**Work required**.
Reproduce each line of the listing below, word for word and in the same order.

— start Dataset entries —

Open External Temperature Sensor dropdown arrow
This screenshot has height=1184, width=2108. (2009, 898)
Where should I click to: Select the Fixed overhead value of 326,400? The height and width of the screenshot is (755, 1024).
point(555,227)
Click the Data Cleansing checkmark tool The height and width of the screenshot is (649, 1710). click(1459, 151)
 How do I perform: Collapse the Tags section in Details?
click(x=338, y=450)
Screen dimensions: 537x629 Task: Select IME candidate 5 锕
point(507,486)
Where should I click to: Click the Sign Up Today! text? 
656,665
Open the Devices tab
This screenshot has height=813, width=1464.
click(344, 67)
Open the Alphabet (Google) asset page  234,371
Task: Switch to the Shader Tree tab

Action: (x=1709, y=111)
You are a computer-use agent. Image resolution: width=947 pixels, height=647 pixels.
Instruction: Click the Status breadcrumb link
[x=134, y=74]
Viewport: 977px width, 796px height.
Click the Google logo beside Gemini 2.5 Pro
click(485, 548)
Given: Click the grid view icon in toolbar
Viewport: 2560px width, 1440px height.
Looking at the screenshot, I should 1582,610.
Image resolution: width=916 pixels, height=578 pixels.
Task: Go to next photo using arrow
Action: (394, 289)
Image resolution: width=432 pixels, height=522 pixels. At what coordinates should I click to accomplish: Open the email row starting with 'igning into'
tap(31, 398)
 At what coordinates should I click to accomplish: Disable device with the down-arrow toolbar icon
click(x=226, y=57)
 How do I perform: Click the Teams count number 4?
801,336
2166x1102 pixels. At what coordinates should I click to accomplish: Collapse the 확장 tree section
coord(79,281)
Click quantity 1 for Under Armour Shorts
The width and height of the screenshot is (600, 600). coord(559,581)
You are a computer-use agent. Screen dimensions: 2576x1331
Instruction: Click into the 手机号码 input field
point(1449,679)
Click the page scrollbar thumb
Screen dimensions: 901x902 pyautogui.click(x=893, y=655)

— end Dataset entries —

**Task result**.
Open External Temperature Sensor dropdown arrow
This screenshot has height=1184, width=2108. (2009, 898)
Where should I click to: Select the Fixed overhead value of 326,400? The height and width of the screenshot is (755, 1024).
point(555,227)
Click the Data Cleansing checkmark tool The height and width of the screenshot is (649, 1710). click(1459, 151)
 How do I perform: Collapse the Tags section in Details?
click(x=338, y=450)
Screen dimensions: 537x629 Task: Select IME candidate 5 锕
point(507,486)
Where should I click to: Click the Sign Up Today! text? 
656,665
Open the Devices tab
This screenshot has height=813, width=1464.
click(344, 67)
Open the Alphabet (Google) asset page  234,371
Task: Switch to the Shader Tree tab

Action: (x=1709, y=111)
You are a computer-use agent. Image resolution: width=947 pixels, height=647 pixels.
Instruction: Click the Status breadcrumb link
[x=134, y=74]
Viewport: 977px width, 796px height.
Click the Google logo beside Gemini 2.5 Pro
click(485, 548)
Given: Click the grid view icon in toolbar
Viewport: 2560px width, 1440px height.
Looking at the screenshot, I should 1582,610.
Image resolution: width=916 pixels, height=578 pixels.
Task: Go to next photo using arrow
Action: (394, 289)
Image resolution: width=432 pixels, height=522 pixels. At what coordinates should I click to accomplish: Open the email row starting with 'igning into'
tap(31, 398)
 At what coordinates should I click to accomplish: Disable device with the down-arrow toolbar icon
click(x=226, y=57)
 How do I perform: Click the Teams count number 4?
801,336
2166x1102 pixels. At what coordinates should I click to accomplish: Collapse the 확장 tree section
coord(79,281)
Click quantity 1 for Under Armour Shorts
The width and height of the screenshot is (600, 600). coord(559,581)
You are a computer-use agent. Screen dimensions: 2576x1331
Instruction: Click into the 手机号码 input field
point(1449,679)
Click the page scrollbar thumb
Screen dimensions: 901x902 pyautogui.click(x=893, y=655)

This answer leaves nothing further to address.